At the Diet of 1526 in the city of Speyer, the German princes passed a decree suspending the Edict of Worms. The resolution of the religious dispute was delayed until the national council. According to the Edict of Worms, it was unanimously decided that “each region will live, be governed, and believe in the way it wants to answer before God and His Imperial Majesty.” The Reichstag gave the Protestants a break. Luther publishes a large and small catechism.

Second Speyer Reichstag

The 1529 Reichstag was attended by Emperor Charles V, faithful to Catholicism. Under his influence, the Edict of Worms was renewed, the decisions of the first Speyer Sejm were canceled. Lutherans, represented by 6 princes and 14 free cities, openly protested the decisions of the Catholic majority, setting out their arguments in writing in the “Protest”. By the name of the document, the supporters of the Reformation began to be called Protestants.

Augsburg Confession

In 1530, another Diet was held in Ausburg in the presence of Emperor Charles V. The monarch did not abandon his attempts to reconcile the parties. The Protestant princes presented a presentation of the foundations of their teaching, systematized by Melanchthon and approved by Luther, which went down in history as the “Augsburg Confession”. The Catholics refuted the Lutheran arguments. The action of the Worms’ decree was confirmed. To resolve religious contradictions, it was proposed to convene a General Council. Until then, the Protestants were ordered not to spread their teaching.

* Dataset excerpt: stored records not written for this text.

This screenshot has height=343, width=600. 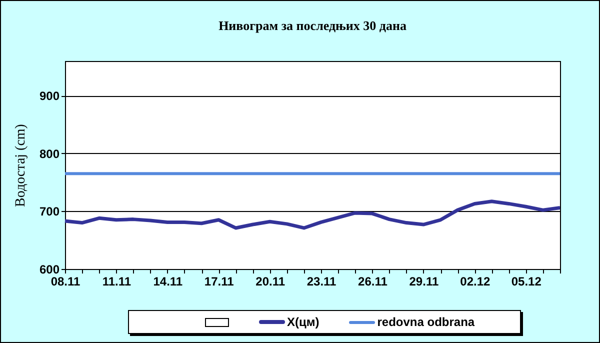 What do you see at coordinates (312, 215) in the screenshot?
I see `line-series` at bounding box center [312, 215].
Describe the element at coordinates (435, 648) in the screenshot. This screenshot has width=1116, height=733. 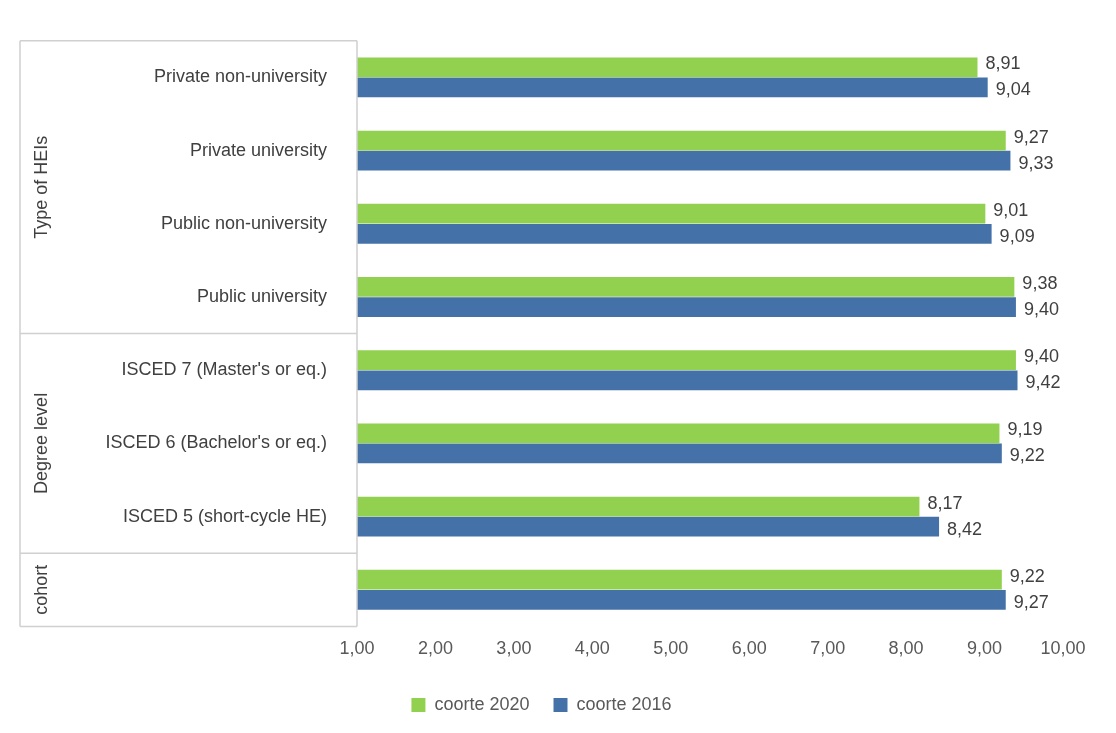
I see `x-tick-label: 2,00` at that location.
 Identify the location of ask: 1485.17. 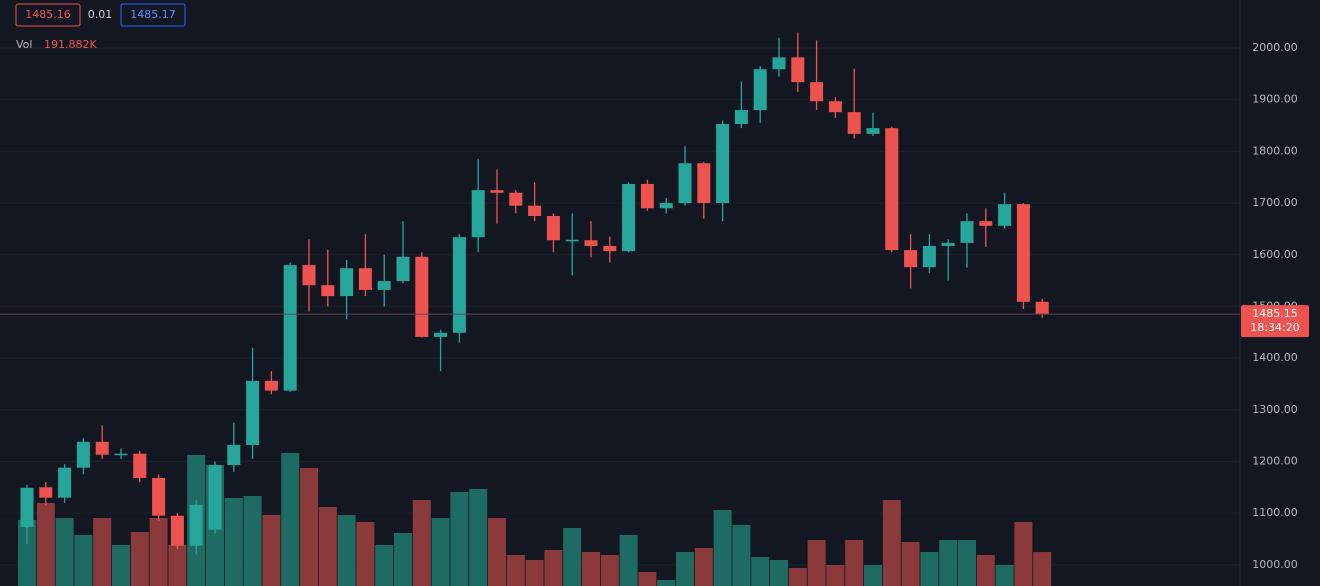
(153, 14).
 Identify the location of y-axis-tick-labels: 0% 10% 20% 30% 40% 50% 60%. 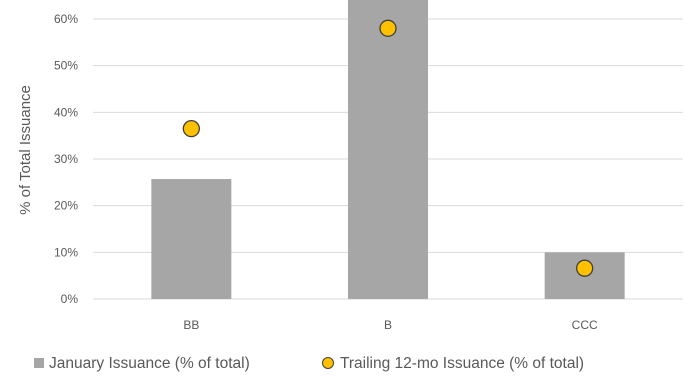
(66, 159).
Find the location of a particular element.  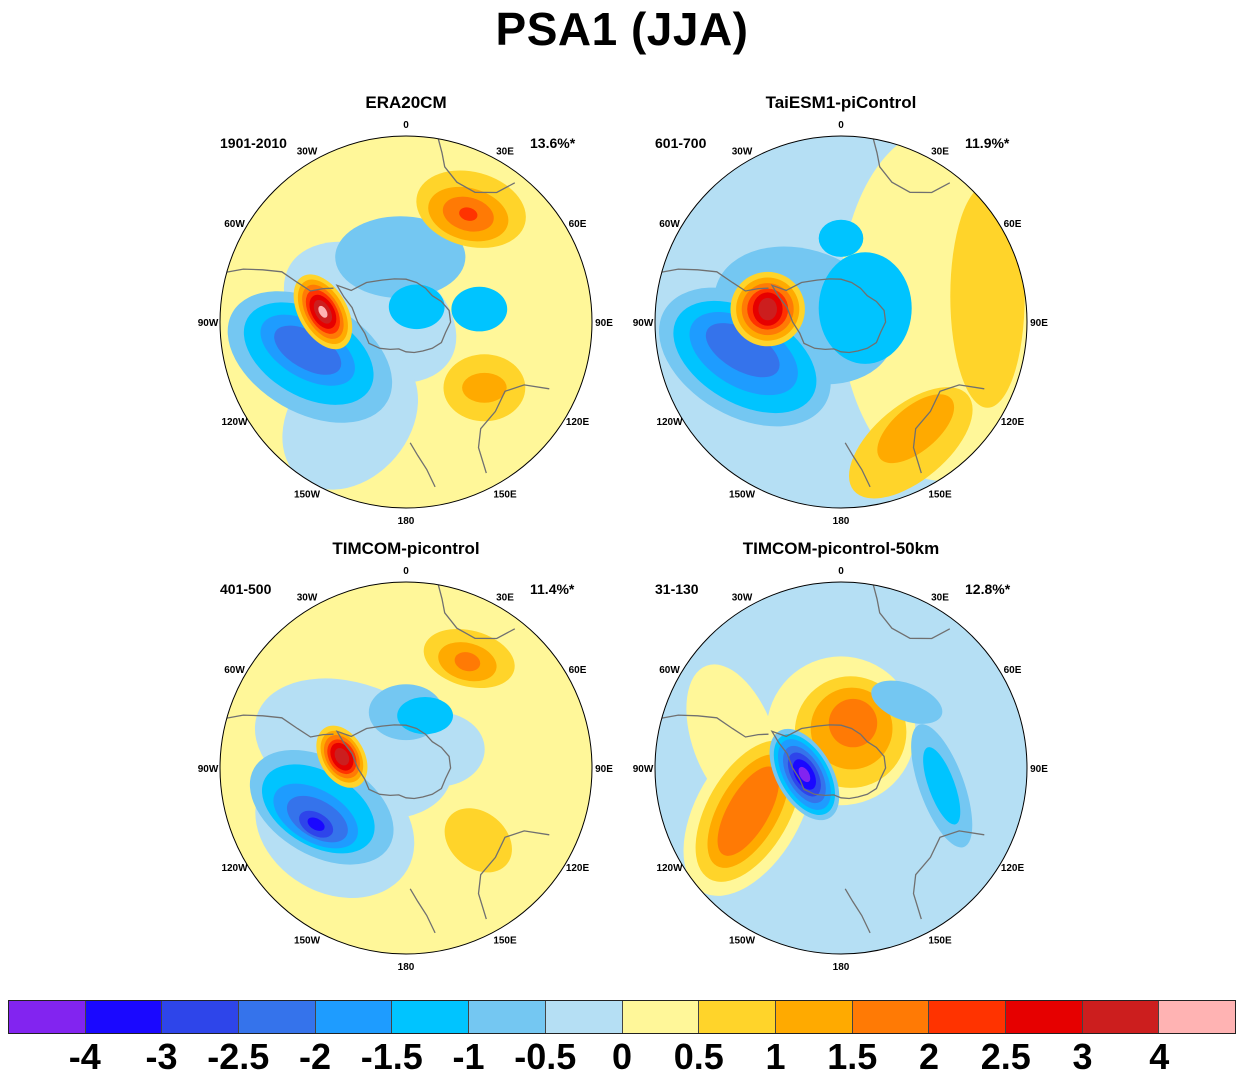

colorbar-label: 1 is located at coordinates (776, 1056).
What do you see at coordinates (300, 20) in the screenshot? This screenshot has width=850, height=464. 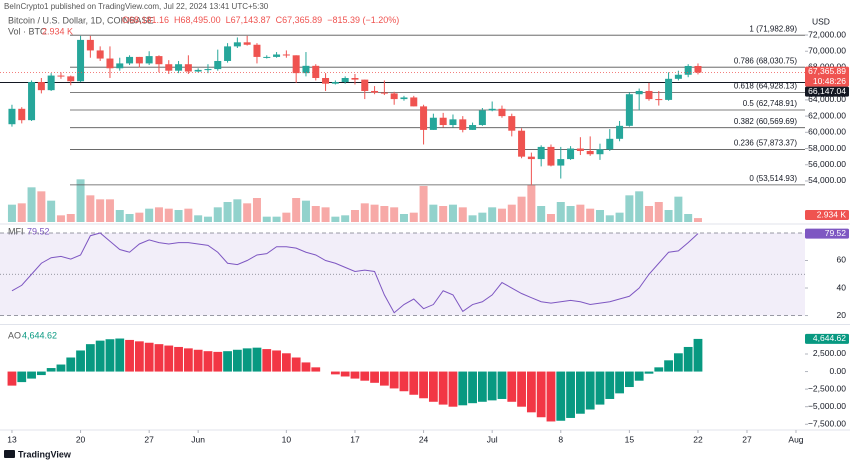 I see `ohlc-item: C67,365.89` at bounding box center [300, 20].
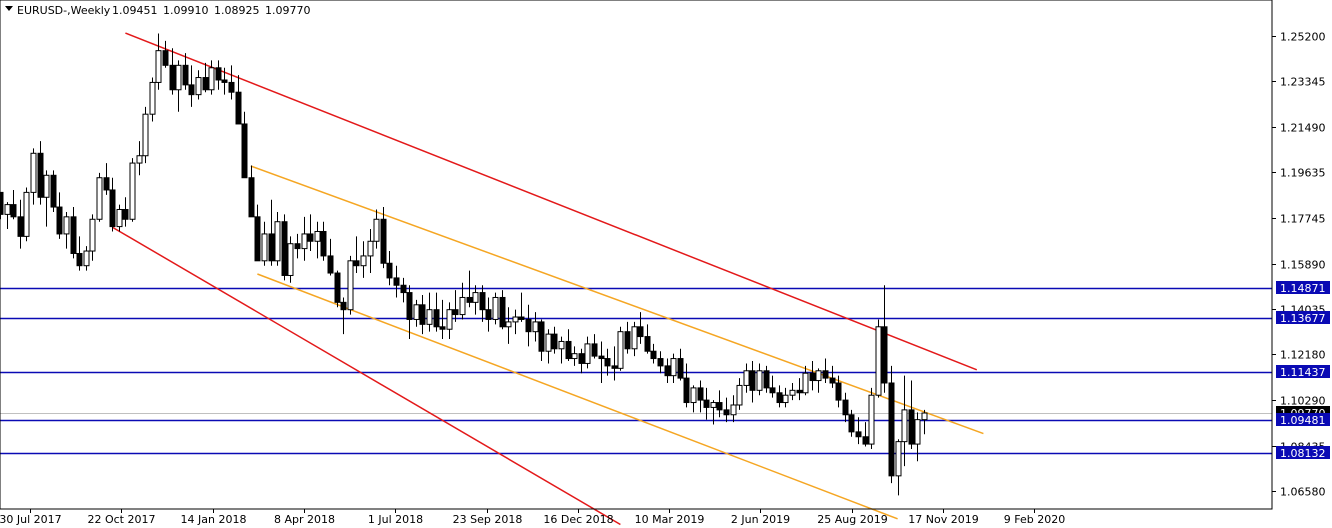 Image resolution: width=1332 pixels, height=528 pixels. I want to click on level-label-3: 1.09481, so click(1303, 420).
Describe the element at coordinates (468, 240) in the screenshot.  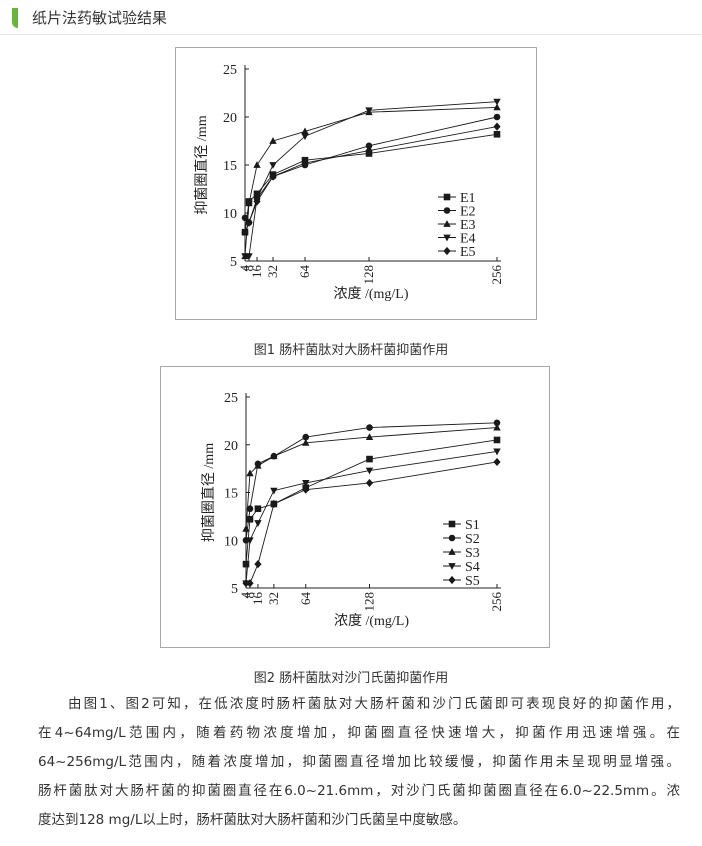
I see `legend-label: E4` at that location.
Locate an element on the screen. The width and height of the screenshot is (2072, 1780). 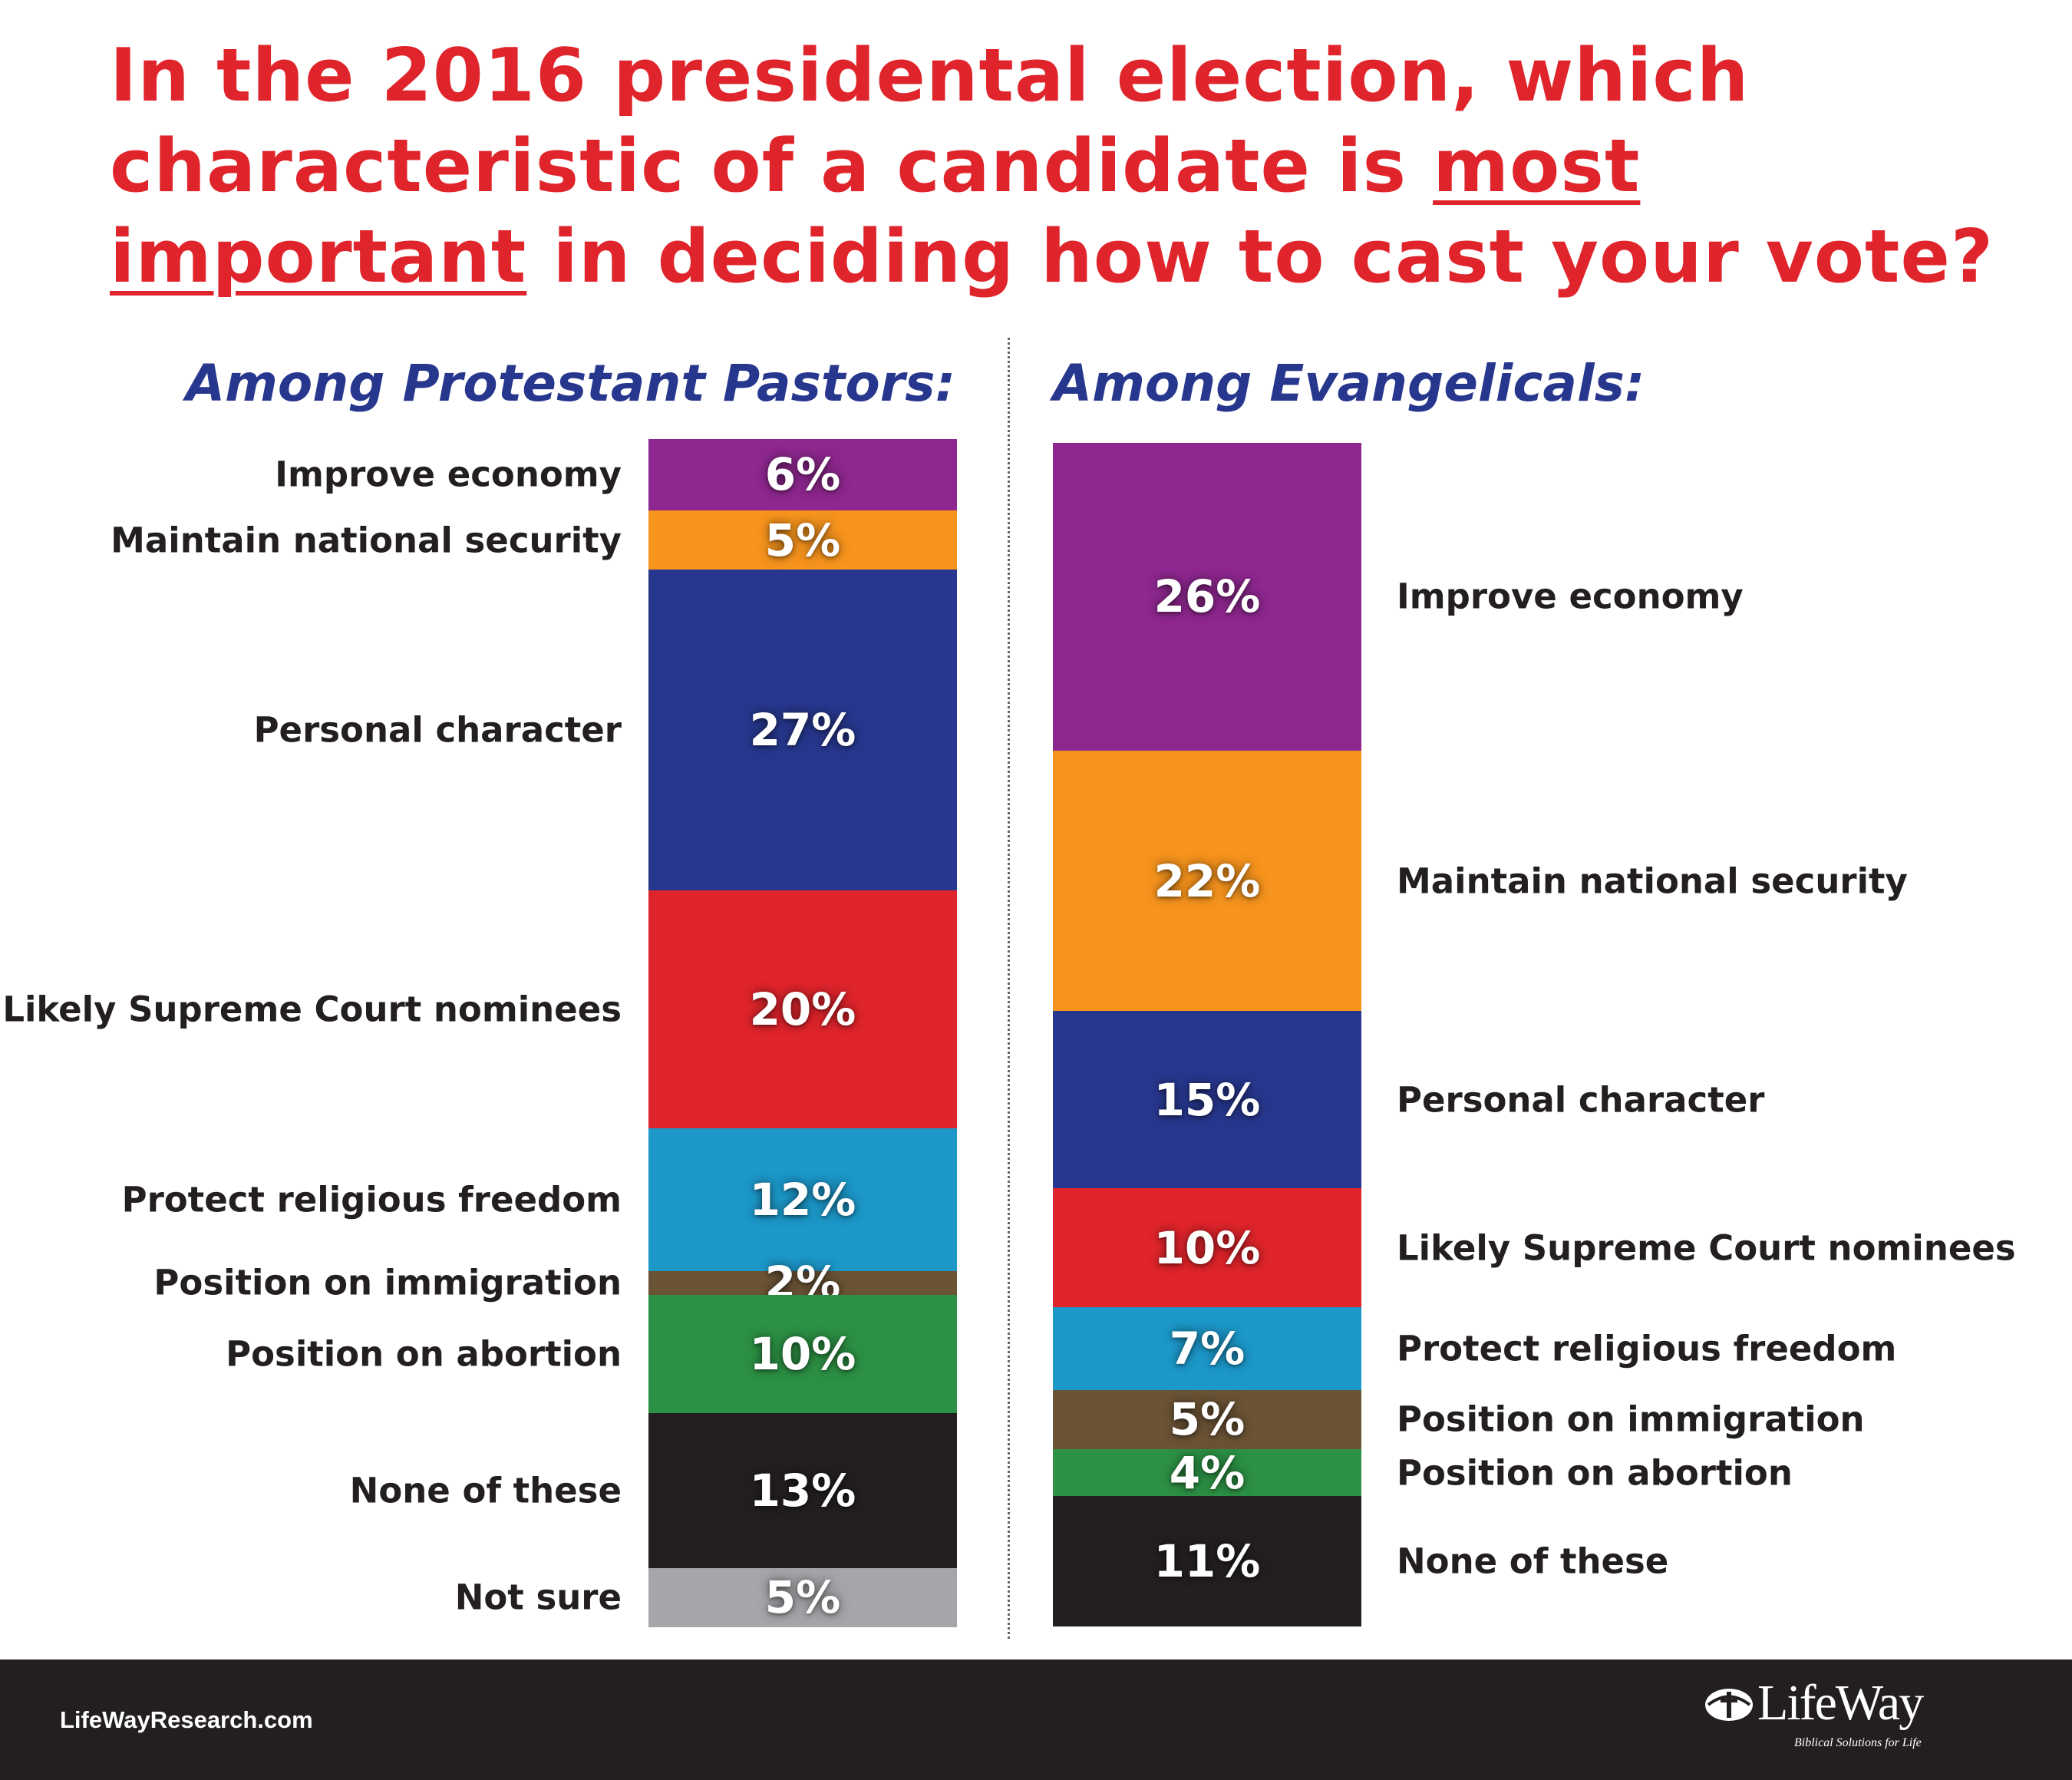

Schmalkalden League and Nuremberg Religious World

In 1531, the Lutheran princes, led by the Saxon and Hesse princes, and the free cities, in response to the religious policy of Emperor Charles V, concluded a military alliance at the Schmalkalden congress. New members quickly began to join him. The position of the emperor became critical due to the attack of the Turks. In 1532, in Nuremberg, he concluded the first religious peace with the Protestants on the condition that the latter retained secularized property until the resolution of the religious conflict at a cathedral or Reichstag. The princes promised help to the emperor in the fight against the Turks.

Death of Luther and the Schmalkalden War

Luther died in 1546. The death was unexpected and difficult. A few months later, Emperor Charles V, with the support of Pope Paul III, launched a decisive military campaign against the vassals of the Schmalkalden League. The emperor insisted that the war was being waged not for religious but for political reasons, against the separatism of his vassals. After a series of battles, on April 24, 1547, at the Battle of Mühlberg, the imperial troops utterly defeated the troops of the Schmalkalden League. With the Wittenberg surrender, many of the land holdings of the losers passed to the allies of Charles V.